Text section:
** BEGIN **
Re-enable a disabled entity and it loses its friendly_name

If you have a moment, try this experiment and let me know its result. Caution, you may need to restart Home Assistant as a result of this experiment.

All you need to do is disable an entity and then re-enable it. Entities that permit this operation are created by integrations that are configured via config-flow. Theoretically, the re-enabled entity should be restored to full functionality, immediately. In practice, it minimally loses its friendly_name and often is no longer restored as a functional entity.

  1. Go to Configuration > Integrations
  2. Pick an integration and click its link indicating the number of entities it contains.
  3. Now you’re in Configuration > Entities and it’s showing only the selected integration’s entities.
  4. Click the filter icon in the upper right hand corner and select “Show disabled entities”.
  5. Click one of the entities, set Enable_entity to off, then click Update.
** END **
Given task: Please write out the full text on re-enabling a disabled entity word for word. The data that follows is not needed here.

Data on target coordinates
** BEGIN **
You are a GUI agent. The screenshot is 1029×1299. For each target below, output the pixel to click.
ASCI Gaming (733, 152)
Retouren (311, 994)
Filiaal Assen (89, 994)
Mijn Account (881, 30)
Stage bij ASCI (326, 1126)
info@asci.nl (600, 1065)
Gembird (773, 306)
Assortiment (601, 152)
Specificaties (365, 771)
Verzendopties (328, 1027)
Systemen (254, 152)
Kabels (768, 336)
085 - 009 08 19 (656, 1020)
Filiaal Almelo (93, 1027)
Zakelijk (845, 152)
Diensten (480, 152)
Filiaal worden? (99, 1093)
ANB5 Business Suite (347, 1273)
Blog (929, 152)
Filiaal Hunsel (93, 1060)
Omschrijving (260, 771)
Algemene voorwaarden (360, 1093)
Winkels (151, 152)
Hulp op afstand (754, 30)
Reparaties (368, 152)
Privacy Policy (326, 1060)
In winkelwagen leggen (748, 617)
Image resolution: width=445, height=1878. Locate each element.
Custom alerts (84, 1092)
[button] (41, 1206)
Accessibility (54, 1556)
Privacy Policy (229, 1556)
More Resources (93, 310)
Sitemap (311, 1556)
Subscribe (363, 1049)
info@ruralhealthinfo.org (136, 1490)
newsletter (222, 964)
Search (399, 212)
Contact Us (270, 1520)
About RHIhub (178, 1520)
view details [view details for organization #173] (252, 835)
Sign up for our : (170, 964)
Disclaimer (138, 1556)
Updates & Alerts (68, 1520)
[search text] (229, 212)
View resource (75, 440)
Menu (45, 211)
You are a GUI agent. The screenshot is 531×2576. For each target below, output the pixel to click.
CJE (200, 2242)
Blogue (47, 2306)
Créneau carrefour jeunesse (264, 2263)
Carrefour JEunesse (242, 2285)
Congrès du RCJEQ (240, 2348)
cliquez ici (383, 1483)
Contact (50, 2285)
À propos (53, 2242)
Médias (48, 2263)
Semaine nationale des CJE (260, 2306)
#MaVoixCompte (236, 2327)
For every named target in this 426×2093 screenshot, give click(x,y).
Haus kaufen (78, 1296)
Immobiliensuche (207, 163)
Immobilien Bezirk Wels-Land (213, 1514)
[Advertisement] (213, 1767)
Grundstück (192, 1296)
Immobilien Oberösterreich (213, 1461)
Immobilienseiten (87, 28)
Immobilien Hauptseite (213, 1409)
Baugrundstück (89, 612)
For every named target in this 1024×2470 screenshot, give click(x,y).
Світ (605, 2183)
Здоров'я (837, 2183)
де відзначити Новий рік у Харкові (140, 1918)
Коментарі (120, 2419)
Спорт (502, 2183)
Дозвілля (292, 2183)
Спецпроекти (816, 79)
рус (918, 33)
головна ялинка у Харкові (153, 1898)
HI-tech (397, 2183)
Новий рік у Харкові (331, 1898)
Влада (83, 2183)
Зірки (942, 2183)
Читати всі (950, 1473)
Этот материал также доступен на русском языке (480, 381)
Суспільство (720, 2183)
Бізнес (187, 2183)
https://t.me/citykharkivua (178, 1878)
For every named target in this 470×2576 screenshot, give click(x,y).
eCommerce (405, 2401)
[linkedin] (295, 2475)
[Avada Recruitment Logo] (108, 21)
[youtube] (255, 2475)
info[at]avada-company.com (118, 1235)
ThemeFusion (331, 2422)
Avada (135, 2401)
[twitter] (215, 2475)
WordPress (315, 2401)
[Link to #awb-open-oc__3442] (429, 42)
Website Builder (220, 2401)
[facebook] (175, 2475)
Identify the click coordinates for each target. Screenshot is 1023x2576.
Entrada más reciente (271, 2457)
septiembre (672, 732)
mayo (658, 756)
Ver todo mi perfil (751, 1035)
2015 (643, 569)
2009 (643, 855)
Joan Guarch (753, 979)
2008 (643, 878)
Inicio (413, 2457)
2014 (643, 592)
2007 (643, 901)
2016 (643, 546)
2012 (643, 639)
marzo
** END **
Expected answer:
Re-enable a disabled entity and it loses its friendly_name

If you have a moment, try this experiment and let me know its result. Caution, you may need to restart Home Assistant as a result of this experiment.

All you need to do is disable an entity and then re-enable it. Entities that permit this operation are created by integrations that are configured via config-flow. Theoretically, the re-enabled entity should be restored to full functionality, immediately. In practice, it minimally loses its friendly_name and often is no longer restored as a functional entity.

  1. Go to Configuration > Integrations
  2. Pick an integration and click its link indicating the number of entities it contains.
  3. Now you’re in Configuration > Entities and it’s showing only the selected integration’s entities.
  4. Click the filter icon in the upper right hand corner and select “Show disabled entities”.
  5. Click one of the entities, set Enable_entity to off, then click Update.